According to a news report published on 2nd January 2020 Qatar has imposed a blanket ban on cryptocurrency trading and any services that involve trading and transferring digital assets and using it as a payment mode.

While it is true that Bitcoin price has intrigued many and attracted investors from around the world in this next-generation investment option, with some countries even relying on it as a safe haven asset amid uncertain economic conditions, others have either yet to regulate it or, in some extreme cases, decided to restrict it completely.

Among the most notable is the Fifth Anti-Money Laundering Directive (5AMLD) imposed by the European Union last month, necessitating all crypto-related companies to adhere to more stringent anti-money laundering and know-your-customer procedures and closely tracking all transactions. It was initiatives such as this that claimed many victims, along with a well-established cryptocurrency mining platform, Simplecoin, who called it quits by succumbing to new Eu directive.

Now, Qatar seems to be the latest addition to the long list of countries, which also include the likes of India and China, that prohibit dealing with cryptocurrencies entirely.

Qatar outlaws cryptocurrency trading

The QFC regulatory body has issued a statement that mentions that QFC will longer permit virtual asset services and that anything acting as a substitute to the region’s national currency, enabling transmission and trading of value digitally, will face a blanket ban henceforth.

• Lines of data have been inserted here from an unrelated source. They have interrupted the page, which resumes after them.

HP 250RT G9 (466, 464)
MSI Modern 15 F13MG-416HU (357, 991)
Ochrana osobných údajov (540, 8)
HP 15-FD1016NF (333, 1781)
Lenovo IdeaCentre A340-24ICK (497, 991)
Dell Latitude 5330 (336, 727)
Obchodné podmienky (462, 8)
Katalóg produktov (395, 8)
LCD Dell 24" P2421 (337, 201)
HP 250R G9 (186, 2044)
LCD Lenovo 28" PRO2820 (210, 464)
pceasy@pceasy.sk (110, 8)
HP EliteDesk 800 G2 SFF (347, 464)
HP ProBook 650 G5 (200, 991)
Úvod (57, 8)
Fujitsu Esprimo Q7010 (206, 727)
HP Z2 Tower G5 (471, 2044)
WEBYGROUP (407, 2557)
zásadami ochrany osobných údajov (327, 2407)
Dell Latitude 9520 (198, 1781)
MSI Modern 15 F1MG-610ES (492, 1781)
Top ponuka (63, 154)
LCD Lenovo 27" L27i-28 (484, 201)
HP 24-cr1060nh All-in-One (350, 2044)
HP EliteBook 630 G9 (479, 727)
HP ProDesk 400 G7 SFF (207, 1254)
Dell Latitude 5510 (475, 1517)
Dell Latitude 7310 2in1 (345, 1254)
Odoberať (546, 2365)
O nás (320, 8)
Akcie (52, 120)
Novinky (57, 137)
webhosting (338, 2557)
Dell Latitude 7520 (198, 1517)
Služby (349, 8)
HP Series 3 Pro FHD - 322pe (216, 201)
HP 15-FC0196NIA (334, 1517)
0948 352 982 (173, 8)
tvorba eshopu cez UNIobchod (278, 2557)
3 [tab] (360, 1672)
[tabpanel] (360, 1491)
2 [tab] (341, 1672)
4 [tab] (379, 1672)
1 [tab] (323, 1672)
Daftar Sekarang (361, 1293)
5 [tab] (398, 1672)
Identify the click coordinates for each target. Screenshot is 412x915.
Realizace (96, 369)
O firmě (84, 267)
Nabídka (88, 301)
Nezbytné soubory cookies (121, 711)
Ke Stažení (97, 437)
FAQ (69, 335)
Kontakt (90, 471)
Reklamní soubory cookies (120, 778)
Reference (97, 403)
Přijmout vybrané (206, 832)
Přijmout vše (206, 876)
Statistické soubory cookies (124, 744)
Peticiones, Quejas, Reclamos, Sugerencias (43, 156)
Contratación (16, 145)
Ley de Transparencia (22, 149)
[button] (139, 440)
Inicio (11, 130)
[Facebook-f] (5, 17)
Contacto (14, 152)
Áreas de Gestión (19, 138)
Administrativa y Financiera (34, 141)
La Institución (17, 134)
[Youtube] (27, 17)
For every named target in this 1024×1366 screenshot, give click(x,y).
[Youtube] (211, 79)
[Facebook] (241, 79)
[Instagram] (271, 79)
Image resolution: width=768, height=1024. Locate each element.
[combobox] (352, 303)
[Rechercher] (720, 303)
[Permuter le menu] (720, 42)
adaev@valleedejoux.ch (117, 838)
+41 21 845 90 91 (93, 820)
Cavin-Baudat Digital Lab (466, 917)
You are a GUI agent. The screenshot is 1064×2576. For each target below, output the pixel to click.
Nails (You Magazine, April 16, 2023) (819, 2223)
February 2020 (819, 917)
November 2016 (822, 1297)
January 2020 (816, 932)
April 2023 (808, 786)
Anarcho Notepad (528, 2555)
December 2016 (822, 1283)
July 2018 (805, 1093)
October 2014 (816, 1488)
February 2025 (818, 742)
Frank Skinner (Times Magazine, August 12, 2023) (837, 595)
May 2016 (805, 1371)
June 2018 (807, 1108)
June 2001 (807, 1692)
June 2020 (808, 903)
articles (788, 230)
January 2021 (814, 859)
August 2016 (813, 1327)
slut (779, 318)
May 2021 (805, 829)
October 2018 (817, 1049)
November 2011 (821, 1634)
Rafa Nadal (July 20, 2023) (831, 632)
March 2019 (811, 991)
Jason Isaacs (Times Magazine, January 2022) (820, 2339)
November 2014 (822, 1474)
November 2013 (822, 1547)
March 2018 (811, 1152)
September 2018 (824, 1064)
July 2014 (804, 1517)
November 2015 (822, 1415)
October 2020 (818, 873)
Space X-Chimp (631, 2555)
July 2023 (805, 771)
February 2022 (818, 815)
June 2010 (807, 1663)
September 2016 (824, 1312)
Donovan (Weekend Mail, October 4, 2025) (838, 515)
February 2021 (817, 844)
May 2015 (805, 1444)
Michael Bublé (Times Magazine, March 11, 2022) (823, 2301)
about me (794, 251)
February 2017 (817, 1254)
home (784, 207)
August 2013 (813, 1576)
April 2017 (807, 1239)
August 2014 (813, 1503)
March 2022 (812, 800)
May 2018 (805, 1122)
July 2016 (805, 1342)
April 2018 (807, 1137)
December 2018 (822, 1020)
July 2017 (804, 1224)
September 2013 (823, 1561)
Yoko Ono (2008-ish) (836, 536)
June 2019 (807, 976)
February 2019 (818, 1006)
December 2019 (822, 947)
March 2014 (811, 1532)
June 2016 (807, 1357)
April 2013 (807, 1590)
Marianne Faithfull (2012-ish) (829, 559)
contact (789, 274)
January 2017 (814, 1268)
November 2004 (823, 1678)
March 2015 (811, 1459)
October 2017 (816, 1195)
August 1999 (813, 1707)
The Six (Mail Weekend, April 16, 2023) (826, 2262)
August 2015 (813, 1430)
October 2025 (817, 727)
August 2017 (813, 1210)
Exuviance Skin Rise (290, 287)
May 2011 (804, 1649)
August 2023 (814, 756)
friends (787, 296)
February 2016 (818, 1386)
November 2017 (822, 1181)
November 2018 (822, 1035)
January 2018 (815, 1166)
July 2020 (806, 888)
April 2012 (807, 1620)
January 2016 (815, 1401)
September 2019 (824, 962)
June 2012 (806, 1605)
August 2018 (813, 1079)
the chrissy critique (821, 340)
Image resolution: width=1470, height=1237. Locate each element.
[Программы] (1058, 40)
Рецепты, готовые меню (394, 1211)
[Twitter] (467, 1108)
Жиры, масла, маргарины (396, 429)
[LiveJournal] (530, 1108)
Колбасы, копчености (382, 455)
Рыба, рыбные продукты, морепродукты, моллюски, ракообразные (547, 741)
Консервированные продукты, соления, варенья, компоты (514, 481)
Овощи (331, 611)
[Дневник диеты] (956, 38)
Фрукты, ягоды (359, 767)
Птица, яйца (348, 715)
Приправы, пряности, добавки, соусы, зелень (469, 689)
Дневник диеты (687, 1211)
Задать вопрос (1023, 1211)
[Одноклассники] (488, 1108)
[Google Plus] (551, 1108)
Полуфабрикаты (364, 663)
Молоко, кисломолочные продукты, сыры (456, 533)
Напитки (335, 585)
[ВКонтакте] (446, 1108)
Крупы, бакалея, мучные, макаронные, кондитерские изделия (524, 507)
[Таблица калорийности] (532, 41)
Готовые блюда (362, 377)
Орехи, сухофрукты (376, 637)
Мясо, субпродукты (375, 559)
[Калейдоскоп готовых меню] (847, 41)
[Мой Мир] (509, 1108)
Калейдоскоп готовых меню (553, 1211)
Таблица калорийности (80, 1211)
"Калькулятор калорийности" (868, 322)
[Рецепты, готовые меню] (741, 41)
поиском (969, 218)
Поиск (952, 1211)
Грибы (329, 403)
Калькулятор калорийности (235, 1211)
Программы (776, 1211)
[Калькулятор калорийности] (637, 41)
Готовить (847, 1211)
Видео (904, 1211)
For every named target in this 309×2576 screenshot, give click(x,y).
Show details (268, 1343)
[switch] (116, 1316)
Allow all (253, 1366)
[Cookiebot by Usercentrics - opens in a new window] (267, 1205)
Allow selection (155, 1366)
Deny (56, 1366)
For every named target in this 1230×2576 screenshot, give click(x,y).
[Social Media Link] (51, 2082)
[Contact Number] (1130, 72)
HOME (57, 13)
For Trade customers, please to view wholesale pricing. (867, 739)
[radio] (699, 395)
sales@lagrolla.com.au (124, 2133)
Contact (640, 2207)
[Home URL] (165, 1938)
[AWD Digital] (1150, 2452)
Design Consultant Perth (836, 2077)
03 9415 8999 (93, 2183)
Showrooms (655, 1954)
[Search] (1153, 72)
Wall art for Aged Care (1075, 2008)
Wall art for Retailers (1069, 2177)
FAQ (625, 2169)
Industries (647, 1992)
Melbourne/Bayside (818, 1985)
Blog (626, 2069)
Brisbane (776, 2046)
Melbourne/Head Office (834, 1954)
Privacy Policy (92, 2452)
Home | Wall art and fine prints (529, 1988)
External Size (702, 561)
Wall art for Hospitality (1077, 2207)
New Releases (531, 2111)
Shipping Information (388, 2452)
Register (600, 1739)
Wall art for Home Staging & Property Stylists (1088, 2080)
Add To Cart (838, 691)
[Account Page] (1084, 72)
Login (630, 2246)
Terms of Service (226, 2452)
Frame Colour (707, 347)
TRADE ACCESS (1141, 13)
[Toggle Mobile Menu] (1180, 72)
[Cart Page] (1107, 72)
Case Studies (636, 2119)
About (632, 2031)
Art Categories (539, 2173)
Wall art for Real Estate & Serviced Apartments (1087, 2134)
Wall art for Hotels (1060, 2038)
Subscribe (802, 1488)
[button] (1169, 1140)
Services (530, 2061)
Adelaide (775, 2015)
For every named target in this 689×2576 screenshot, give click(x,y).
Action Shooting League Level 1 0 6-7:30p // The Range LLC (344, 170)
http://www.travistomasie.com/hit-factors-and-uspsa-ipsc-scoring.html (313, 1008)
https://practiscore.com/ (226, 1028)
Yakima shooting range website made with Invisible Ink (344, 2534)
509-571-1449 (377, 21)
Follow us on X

This implies that buying and selling of cryptocurrencies using fiat money, trading them in different forms, owning and storing them and involving oneself in the sale or purchase of virtual currencies will be actionable by law.

Why has Qatar become anti-crypto?

Although there was no mention of why QFC decided to assume such excessively hostile stance over crypto, it is likely that the region, like most other countries that have banned crypto, feels threatened by the decentralized nature of cryptocurrencies and regards it as a risk to national security and existing financial system.

Besides, the move doesn’t come as a surprise considering the fact that the middle eastern nation had already established a prohibition on Bitcoin trading in 2018 by labeling it as a highly volatile asset that is exceptionally prone to cyber-attacks and being used as a means to facilitate financial crimes.